*** EXCERPT PROVIDED ***

- The Gustuff banking trojan has returned with a set of new features. It uses malicious SMS messages to compromise systems.
- This banking trojan targets Australian banks and cryptocurrency wallets.
The initial version of Gustuff recorded several similarities with another banking trojan, Marcher. The latest version has been observed to have shed a few of the similarities.
The campaign details
The start of this month saw a new campaign that delivers the latest version of this banking trojan.
- It has been observed to primarily target Australian banks and digital currency wallets, just like the older campaigns.
- However, this new campaign also has hiring sites' mobile apps on its radar.
- Targets, that are not of use as potential targets, are usually chosen to send SMS messages for propagation.
“This method of propagation has a low footprint, since it uses SMS alone, but it doesn't seem to be particularly effective, given the low number of hits we've seen on the malware-hosting domains,” say the researchers.
Features and capabilities
Gustuff can dynamically load webviews targetting specific domains based on the received commands. During this process, it can also fetch the required injection from a remote server.

***

TASK INSTRUCTIONS:
Copy out the article on the Gustuff banking trojan word for word, in full.

*** INFORMATION PROVIDED ***

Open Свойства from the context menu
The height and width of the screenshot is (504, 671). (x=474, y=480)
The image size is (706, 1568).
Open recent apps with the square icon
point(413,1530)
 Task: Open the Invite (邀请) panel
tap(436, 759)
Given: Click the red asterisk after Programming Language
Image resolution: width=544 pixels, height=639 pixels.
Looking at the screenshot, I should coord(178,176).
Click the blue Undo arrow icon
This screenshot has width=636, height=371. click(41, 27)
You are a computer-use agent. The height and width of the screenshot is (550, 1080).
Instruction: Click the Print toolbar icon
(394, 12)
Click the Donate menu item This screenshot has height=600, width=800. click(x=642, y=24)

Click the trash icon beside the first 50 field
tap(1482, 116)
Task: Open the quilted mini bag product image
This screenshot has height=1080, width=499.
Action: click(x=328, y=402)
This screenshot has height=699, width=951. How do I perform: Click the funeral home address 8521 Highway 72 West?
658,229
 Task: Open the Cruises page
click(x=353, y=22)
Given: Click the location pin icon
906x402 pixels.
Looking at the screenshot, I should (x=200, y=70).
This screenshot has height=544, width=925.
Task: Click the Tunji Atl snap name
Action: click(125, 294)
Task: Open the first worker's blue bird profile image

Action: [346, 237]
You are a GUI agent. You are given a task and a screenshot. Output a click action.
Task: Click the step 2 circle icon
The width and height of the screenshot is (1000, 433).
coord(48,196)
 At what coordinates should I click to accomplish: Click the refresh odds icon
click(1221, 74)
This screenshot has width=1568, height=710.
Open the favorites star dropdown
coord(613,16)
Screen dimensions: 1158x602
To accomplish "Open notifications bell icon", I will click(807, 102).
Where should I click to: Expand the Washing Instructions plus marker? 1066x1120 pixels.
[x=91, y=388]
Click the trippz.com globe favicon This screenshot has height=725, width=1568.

***

SOLUTION:
- The Gustuff banking trojan has returned with a set of new features. It uses malicious SMS messages to compromise systems.
- This banking trojan targets Australian banks and cryptocurrency wallets.
The initial version of Gustuff recorded several similarities with another banking trojan, Marcher. The latest version has been observed to have shed a few of the similarities.
The campaign details
The start of this month saw a new campaign that delivers the latest version of this banking trojan.
- It has been observed to primarily target Australian banks and digital currency wallets, just like the older campaigns.
- However, this new campaign also has hiring sites' mobile apps on its radar.
- Targets, that are not of use as potential targets, are usually chosen to send SMS messages for propagation.
“This method of propagation has a low footprint, since it uses SMS alone, but it doesn't seem to be particularly effective, given the low number of hits we've seen on the malware-hosting domains,” say the researchers.
Features and capabilities
Gustuff can dynamically load webviews targetting specific domains based on the received commands. During this process, it can also fetch the required injection from a remote server.